L24型エンジンにはソレックスツインキャブレターを3基、ミッションは直結5速、デフはR180型を搭載した。エンジンにL24が選ばれたのには、サファリラリーでも優勝実績のある510ブルーバードに搭載されたL16型とボア×ストロークが同じだったからだ。L24はL16に2気筒加えたものだったので、チューニングにはL16で得たノウハウを生かすことができた。
70年1月には、モンテカルロラリー出場を目的とした事前テストを行ない上々の結果が得られた。ドライバーに抜擢されたのはトップドライバーのラウノ・アルトーネン。その後240Zは日本国内の耐久レースに出場し、L24エンジンのチューニングのノウハウを重ねた。
ラリーデビューは70年秋に開催されたイギリスのRACラリー(現ラリーGB)。
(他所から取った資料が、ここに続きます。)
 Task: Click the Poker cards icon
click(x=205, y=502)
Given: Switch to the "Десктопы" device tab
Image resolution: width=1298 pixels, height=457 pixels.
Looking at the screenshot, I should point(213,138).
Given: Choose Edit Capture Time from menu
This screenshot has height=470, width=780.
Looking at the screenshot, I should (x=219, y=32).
ドライバーはラリーカーの開発を担当していたR.アルトーネン、トニー・フォール、エドガー・ハーマンのワークスチームと、プライベーターのジョン・ブロックシャムの4台が出場。当時もRACラリーは世界各国のラリーチーム、ドライバーが集まるオールスターラリーとして知られており、フォードを始め、BMC、ポルシェ、オペル、ランチア、アルピーヌルノー、サーブと実力のあるチームがそれぞれトップドライバーを擁して集結した。そのなかでアルトーネンの240Zは7位フィニッシュ。6位にはポルシェワークスのジェラール・ラルース、5位にはアルピーヌルノーを駆るアンドリュー・コーワンがいた。
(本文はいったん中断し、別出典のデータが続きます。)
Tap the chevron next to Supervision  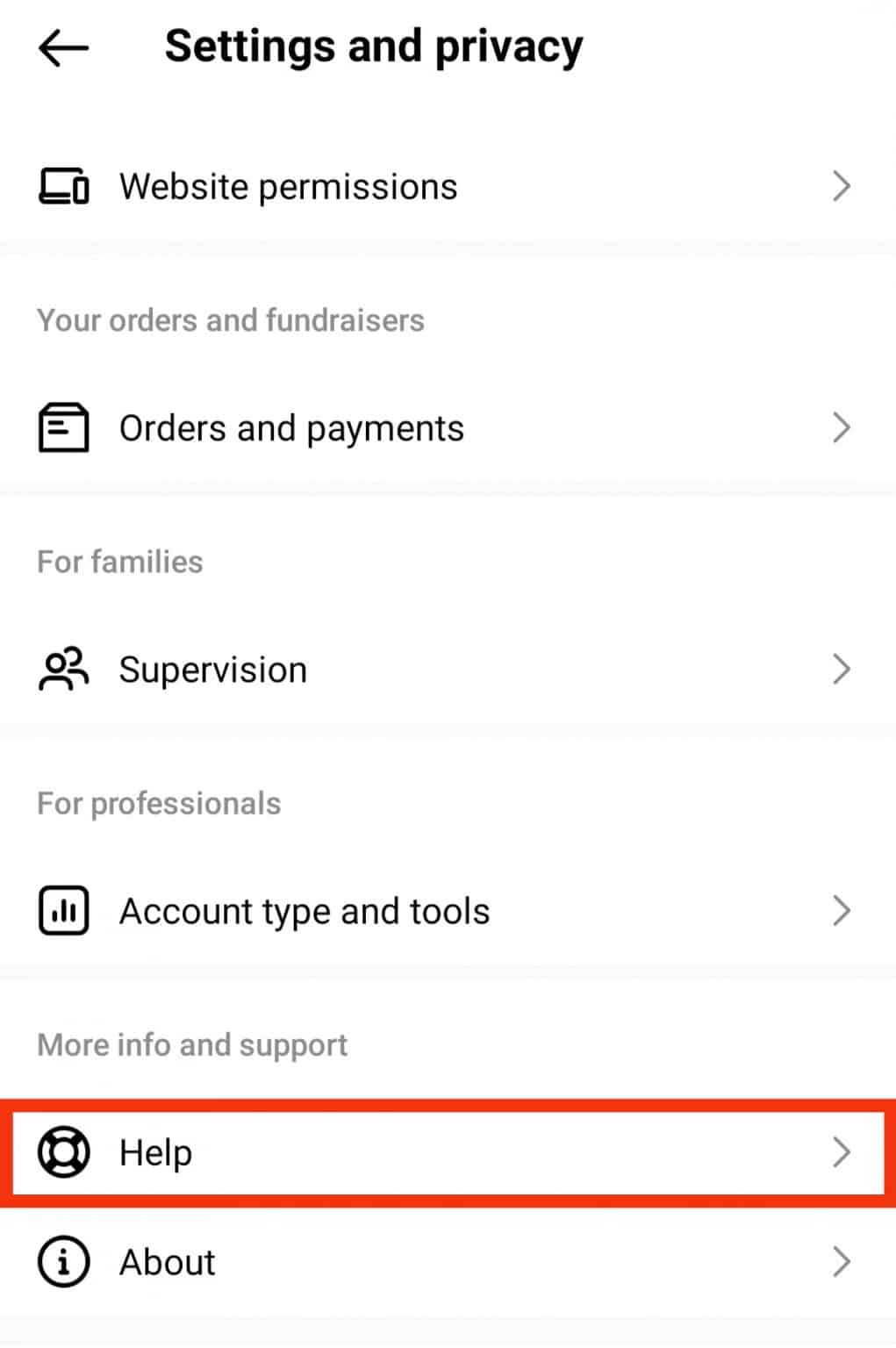click(841, 670)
迎えた71年モンテカルロの日産チームはアルトーネン、フォールがワークスとして、南アのエドワルド・バン・バーゲンがプライベートとして240Zで出場した。WRC制定前の国際ラリーマニュファクチャラーズ選手権のシーズン開幕イベントとなるモンテカルロラリーには、アルピーヌルノー、ポルシェ、ランチア、BMW、フィアット、アルファロメオ、オペルが名を連ね、ドライバーには後年WRCを始めとする世界のモータースポーツの重鎮となるドライバーが名を連ねた。
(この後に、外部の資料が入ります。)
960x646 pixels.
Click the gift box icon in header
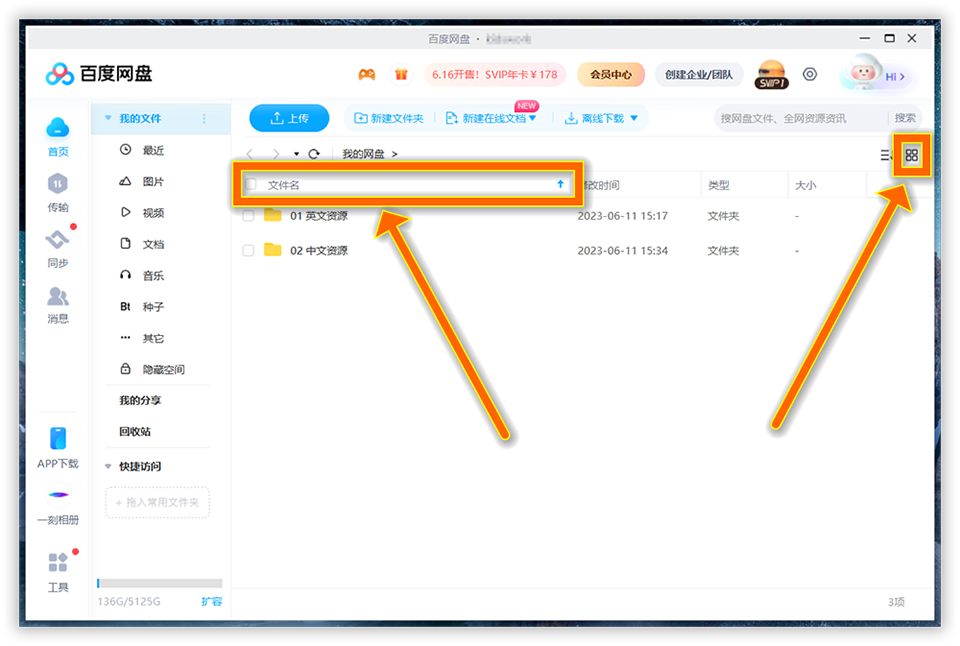401,75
氷雪のターマック(舗装)路面のモンテカルロラリーは、スパイクタイヤの選択が重要だった。日本ダンロップと開発したタイヤも奏功し、大雪に見舞われたモンテカルロでは総合5位にアルトーネンと10位にフォールがフィニッシュ。アルピーヌルノーA110(6台)とポルシェ914/6(3台)がトップ争いを繰り広げる中に割り込み、日産はヨーロッパメーカーにとり要注意のチームとなった。
翌72年も同様の体制で出場、アルピーヌ勢が崩れる中、アルトーネンは総合3位でフィニッシュした。この年アルトーネンのコ・ドライバーはジャン・トッドだった。このマシンは現在も日産に保存されている。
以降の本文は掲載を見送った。